I bought a covered shoe rack to cure my soaps so they don't get fur on them. My house is a house of critters and even keeping animals out of the soap room it seems pet fur will migrate onto my soap.


----------



## earlene (Oct 29, 2020)

Only to address the sealing of fresh soap in an fairly airtight plastic container:  Soap dough is made this way and it does not mold in my experience.  Also I have sealed entire loaves of newly made soap in plastic wrap to keep them from hardenting up too fast before I could use them for an intaglia design at a later date, and the loaves did not mold or go rancid either.  The soap dough stays pliable.  The loaves of soap remained soft enough to cut into bars with my multiple-bar wire cutter.  And they don't get ash, which is a nice perk.  At least that is my experience with the loaves I have wrapped thus.  I think it was 5 loaves.


----------



## earlene (Oct 29, 2020)

GemstonePony said:


> For a while, I was sticking a bar from every batch in a medium sized cardboard box for long-term storage, spaced out within the box. I realized they each got DOS in around 3 weeks, compared to their open-air batch-mates which have none. All was kept in air-conditioned comfort. 3 different recipes, no food, back when I was using citric acid as the chelator with appropriate lye- I ceased the experiment before the 4th soap showed any signs. The box now holds my growing FO collection. I briefly experimented with putting a bar per soap box, for a few older bars, and also saw DOS, their open-air batch-mates still showing none. My interest in testing the experiment with Sodium Gluconate as the chelator is low.
> I thought my sample size was sufficient for my confidence, but as your experience contradicts it, I'll amend my post.
> Edited for clarity.




Another factor could be the box itself. A few years ago when I mentioned that I use the cut-down cardboard boxes from grocery stores (free & abundantly available) to cure my soap, someone mentioned that the produce boxes could very well introduce contaminants to the soap and to watch for that. I always line the cardboard with paper towels or newsprint, then place meshed plastic so the soap does not sit directly on top of cardboard or paper. But with that warning I became more conscious of making sure the soap doesn't touch even the sides of the cardboard, especially as I re-use the cardboard as long as it is in good shape & don't want to introduce contaminants.


----------



## GemstonePony (Oct 29, 2020)

earlene said:


> Another factor could be the box itself. A few years ago when I mentioned that I use the cut-down cardboard boxes from grocery stores (free & abundantly available) to cure my soap, someone mentioned that the produce boxes could very well introduce contaminants to the soap and to watch for that. I always line the cardboard with paper towels or newsprint, then place meshed plastic so the soap does not sit directly on top of cardboard or paper. But with that warning I became more conscious of making sure the soap doesn't touch even the sides of the cardboard, especially as I re-use the cardboard as long as it is in good shape & don't want to introduce contaminants.

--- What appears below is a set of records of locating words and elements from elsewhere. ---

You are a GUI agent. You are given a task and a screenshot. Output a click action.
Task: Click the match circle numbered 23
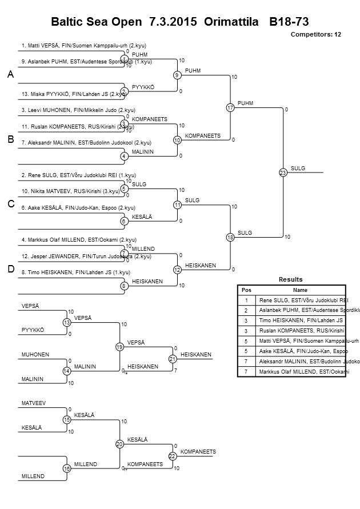click(x=282, y=172)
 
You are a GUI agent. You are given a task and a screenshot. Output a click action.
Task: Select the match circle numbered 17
click(x=230, y=107)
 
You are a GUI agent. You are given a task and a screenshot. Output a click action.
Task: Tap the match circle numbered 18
click(x=230, y=237)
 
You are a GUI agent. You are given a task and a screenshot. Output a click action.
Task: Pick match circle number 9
click(x=177, y=75)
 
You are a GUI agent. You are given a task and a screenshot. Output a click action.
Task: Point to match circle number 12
click(x=177, y=269)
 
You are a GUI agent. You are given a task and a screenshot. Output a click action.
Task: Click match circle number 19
click(x=119, y=347)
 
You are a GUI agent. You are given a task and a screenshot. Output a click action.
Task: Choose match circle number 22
click(x=173, y=455)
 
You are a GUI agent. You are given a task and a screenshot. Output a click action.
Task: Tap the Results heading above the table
click(x=291, y=279)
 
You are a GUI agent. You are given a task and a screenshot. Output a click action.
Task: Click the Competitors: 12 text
click(x=316, y=35)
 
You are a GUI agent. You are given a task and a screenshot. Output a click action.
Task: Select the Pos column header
click(x=246, y=290)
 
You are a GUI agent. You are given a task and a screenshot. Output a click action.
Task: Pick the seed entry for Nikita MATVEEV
click(x=71, y=191)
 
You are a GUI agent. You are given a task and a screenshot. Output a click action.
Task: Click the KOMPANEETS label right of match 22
click(x=198, y=452)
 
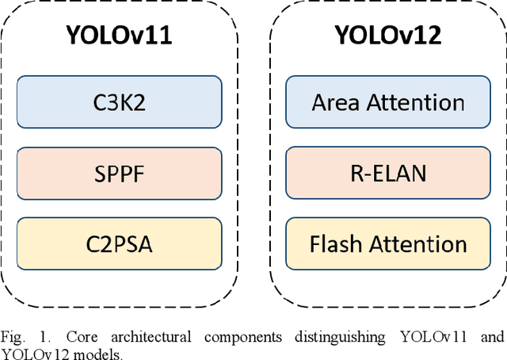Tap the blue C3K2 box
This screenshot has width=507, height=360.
[118, 102]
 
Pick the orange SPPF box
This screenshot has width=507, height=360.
[118, 172]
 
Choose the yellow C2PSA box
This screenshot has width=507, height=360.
[118, 243]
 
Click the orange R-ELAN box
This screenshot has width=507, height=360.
[387, 172]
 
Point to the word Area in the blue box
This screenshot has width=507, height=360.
[336, 102]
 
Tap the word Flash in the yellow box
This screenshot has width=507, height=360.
[337, 243]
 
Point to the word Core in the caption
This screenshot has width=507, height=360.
[67, 337]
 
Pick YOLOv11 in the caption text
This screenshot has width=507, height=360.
[430, 337]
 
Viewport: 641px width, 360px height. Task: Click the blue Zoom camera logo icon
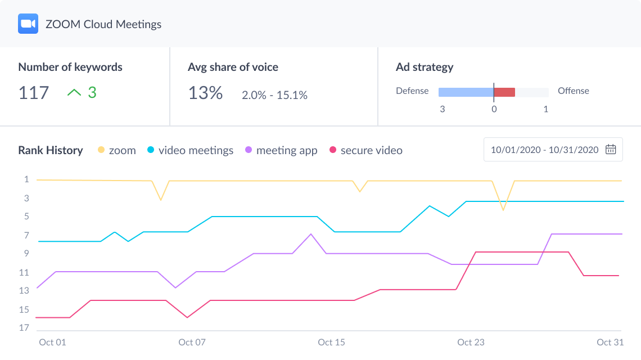(x=28, y=24)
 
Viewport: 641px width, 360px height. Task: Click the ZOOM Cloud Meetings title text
(x=103, y=24)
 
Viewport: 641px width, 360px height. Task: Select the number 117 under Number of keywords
(x=34, y=93)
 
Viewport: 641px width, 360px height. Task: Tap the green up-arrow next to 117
(x=74, y=93)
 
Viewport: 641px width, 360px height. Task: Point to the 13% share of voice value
(x=205, y=93)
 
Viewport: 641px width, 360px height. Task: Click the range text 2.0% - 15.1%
(x=274, y=95)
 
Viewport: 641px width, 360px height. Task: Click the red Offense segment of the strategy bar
(x=504, y=92)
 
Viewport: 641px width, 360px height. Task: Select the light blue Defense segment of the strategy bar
(x=466, y=92)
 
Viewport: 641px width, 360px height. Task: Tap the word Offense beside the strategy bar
(x=573, y=91)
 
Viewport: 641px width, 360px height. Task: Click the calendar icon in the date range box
(x=611, y=150)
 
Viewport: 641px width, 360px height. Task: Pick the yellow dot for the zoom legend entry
(x=101, y=150)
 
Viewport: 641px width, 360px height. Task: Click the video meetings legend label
(x=196, y=150)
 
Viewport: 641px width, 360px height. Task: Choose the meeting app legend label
(x=287, y=150)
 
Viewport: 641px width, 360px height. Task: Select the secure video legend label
(x=371, y=150)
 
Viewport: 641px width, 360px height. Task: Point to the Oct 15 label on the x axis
(x=332, y=342)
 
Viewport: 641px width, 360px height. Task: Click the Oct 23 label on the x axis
(x=471, y=342)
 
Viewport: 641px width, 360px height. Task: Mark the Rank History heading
(x=51, y=150)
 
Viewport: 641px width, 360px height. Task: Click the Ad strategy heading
(x=425, y=67)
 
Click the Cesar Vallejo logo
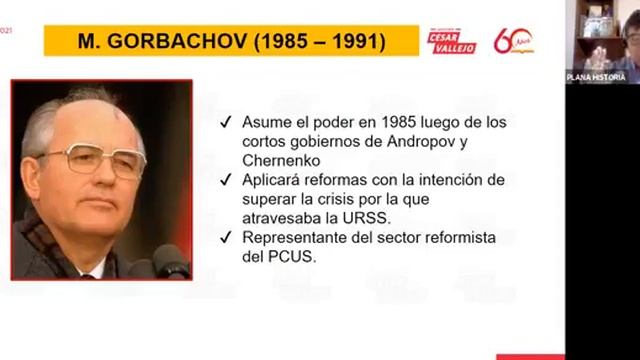click(452, 41)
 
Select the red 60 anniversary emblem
click(513, 41)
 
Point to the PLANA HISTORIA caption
click(596, 77)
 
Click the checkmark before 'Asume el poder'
click(226, 122)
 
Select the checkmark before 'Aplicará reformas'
click(226, 180)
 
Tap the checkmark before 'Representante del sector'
click(226, 237)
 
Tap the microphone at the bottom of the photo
click(169, 262)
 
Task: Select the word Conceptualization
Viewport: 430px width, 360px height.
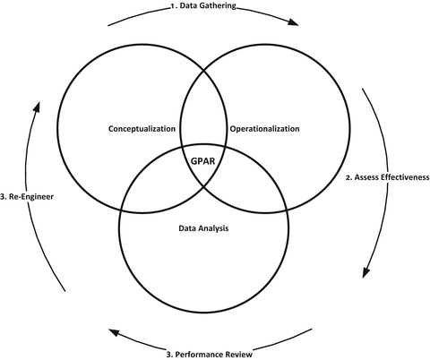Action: (x=142, y=129)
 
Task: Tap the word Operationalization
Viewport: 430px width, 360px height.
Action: (x=264, y=129)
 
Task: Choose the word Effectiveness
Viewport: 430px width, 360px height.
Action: (x=407, y=177)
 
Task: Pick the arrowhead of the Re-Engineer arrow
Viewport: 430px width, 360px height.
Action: (x=37, y=105)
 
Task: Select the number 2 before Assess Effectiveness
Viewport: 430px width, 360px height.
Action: (x=348, y=177)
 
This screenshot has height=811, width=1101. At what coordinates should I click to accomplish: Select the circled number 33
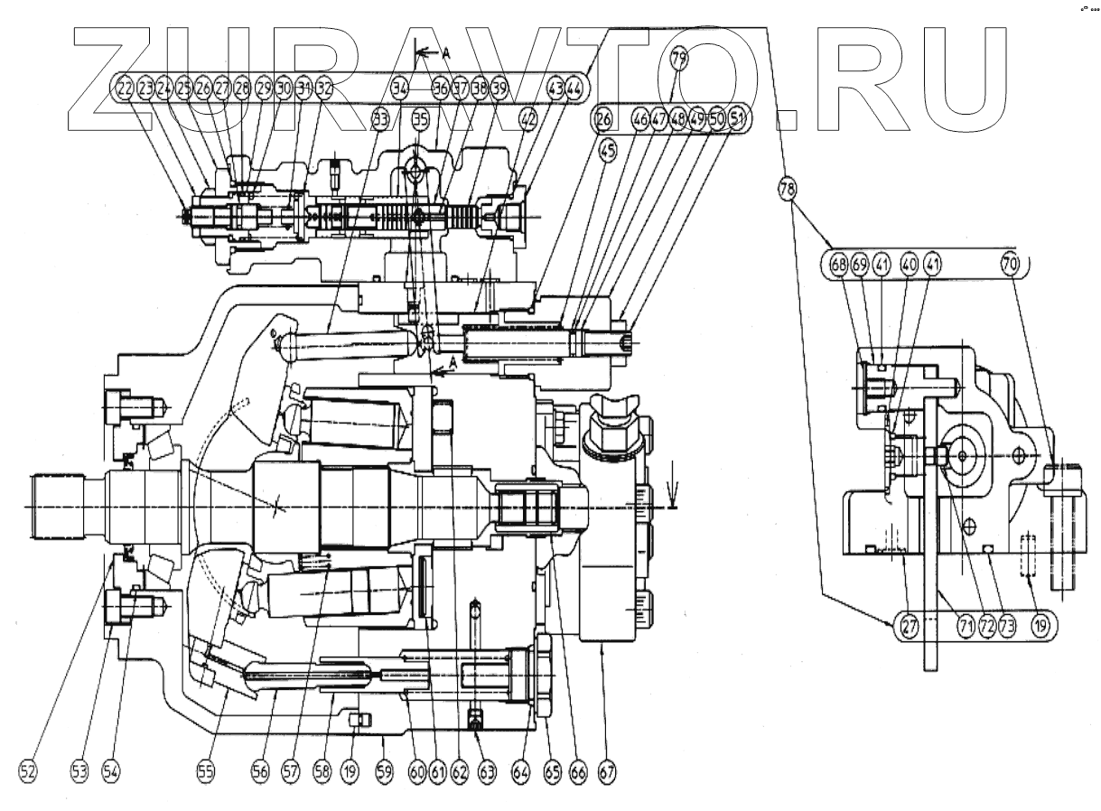pyautogui.click(x=380, y=117)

It was lined on all sides with the same brand-new plastic mesh I use to line all my curing trays, and the box was also brand-new. But it was a decorative, hard cardboard box, so maybe there was a chemical component that somehow contributed to rancidity?  I know soap dough is frequently kept for a while, but I thought it kept best with a vacuum seal or similar air-tight packaging. Sort of like an all-or-nothing, open-air or vacuum-seal situation where middling it gets bad results? But the more I'm hearing from this thread, the more I'm wondering if my results were the exception, not the rule.


----------



## dixiedragon (Oct 29, 2020)

@DeeAnna - I really think using a dehumidifier significant decreases soda ash. I have a fellow soaping friend and we do most everything pretty similar - we both used a lard-based recipe, we both use tap water from the same system, we order FOs from the same suppliers. And yet I have no ash and she has ash. The only difference I can see - dehumidifier.


----------